The report is usually regarded as child-centred, largely because it was sympathetic to “experiment in educational methods” and described children as essentially “active, co-operative” but “highly individual . . . with spontaneous interest”. The authors also condemned rigid timetables (which they “reluctantly” included in the report) and claimed “the future will be more and more with methods that have the child as their starting point”. But only if the child then moved in the right direction. Both the primary and secondary reports advised schools “how to impress traditions” on pupils and “inculcate virtues” such as “willingness to sacrifice leisure in the common service”. The secondary school’s “supreme function” was helping pupils “progress towards social selfhood by conforming to school rules until they become rationally obedient”.

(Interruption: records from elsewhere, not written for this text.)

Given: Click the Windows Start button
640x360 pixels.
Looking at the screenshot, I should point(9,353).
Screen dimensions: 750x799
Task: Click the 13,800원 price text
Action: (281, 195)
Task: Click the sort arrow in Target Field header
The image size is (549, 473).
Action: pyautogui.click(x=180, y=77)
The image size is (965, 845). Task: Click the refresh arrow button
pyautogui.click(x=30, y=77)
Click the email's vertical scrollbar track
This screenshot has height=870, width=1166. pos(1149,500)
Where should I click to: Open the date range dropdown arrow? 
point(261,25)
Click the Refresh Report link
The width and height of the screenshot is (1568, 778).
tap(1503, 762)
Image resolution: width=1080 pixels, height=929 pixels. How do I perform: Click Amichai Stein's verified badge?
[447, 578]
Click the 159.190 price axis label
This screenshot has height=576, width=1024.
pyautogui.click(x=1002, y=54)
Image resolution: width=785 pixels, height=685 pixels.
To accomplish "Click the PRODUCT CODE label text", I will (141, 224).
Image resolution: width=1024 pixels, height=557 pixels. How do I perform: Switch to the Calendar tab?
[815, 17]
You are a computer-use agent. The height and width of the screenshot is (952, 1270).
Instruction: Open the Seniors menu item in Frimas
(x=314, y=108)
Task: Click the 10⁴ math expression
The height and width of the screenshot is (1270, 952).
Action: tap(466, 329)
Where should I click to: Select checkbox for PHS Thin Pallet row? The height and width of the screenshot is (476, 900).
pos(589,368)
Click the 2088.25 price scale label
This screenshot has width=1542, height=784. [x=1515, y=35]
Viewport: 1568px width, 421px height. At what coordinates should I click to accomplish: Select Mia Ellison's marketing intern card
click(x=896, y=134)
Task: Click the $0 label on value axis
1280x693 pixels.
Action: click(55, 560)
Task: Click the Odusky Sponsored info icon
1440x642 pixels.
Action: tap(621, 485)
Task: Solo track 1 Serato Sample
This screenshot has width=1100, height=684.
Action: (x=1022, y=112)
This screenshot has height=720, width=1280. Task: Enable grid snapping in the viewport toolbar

Another discordant note which cuts across child-centred approaches is the palpable anger, largely to do with writing, speech and song. “Many pupils write intolerably badly” because of “sheer carelessness at an irresponsible age”. Far from accepting children’s talk as personal expression, the report urged a “campaign against speech of the street, the cinema, the illiterate home”. Hollywood got a very bad review here.

In short, “unregulated” adolescence was too often “ignoble”. That was in addition to pupils’ “vexatious limitations”: early adolescents “cannot in the strict sense learn history” or discern cause and effect; few have distinct musical or artistic talent; hardly any would ever be able to read Latin or Greek freely.

Yet 50 years on, the report remains highly readable, and the contradictory ideas in its 884 paragraphs are not surprising given the tensions of war, the new (1945) Education Act and the varied influences of past and contemporary educators. It was in turn both hopeful and pessimistic about youth and society. As James Robertson wrote 10 years after publication: “What report does not have its hits and misses?” Wilson Bain is a former member of the educational studies department, Moray House Institute.